(SUPPLIED ENTRIES):
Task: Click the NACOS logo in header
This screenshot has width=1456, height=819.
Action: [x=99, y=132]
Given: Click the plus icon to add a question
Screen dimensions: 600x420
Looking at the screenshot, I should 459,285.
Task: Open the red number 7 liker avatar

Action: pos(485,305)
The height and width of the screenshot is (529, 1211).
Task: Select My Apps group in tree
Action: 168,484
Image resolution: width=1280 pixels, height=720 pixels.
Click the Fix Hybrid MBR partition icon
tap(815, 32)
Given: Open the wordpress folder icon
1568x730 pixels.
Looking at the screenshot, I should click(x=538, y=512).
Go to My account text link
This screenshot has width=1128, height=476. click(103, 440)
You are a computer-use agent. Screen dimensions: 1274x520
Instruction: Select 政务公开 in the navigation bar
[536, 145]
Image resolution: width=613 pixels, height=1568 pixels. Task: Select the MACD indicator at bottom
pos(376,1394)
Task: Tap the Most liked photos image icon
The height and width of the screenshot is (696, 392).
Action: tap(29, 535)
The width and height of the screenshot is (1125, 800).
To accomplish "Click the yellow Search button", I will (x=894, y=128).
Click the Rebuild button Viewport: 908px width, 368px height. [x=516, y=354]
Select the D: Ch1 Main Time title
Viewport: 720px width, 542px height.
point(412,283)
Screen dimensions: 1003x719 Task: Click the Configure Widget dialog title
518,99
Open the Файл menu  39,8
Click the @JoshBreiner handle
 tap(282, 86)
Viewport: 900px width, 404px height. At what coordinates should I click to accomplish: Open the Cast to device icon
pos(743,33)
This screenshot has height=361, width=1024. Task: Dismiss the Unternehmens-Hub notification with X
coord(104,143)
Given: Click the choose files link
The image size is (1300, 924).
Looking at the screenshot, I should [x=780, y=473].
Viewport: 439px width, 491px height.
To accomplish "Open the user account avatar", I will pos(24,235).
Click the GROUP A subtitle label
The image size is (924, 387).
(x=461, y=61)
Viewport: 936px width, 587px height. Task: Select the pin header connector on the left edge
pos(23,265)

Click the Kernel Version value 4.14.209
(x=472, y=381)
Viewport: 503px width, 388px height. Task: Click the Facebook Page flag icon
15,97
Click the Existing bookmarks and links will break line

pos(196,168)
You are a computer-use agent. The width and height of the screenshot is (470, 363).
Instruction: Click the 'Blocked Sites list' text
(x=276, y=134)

(TASK TO COMPLETE): Please report how many lines in the data above contain the string "computer", where case counts. Give only the number.

(RESPONSE TO THE TASK): 2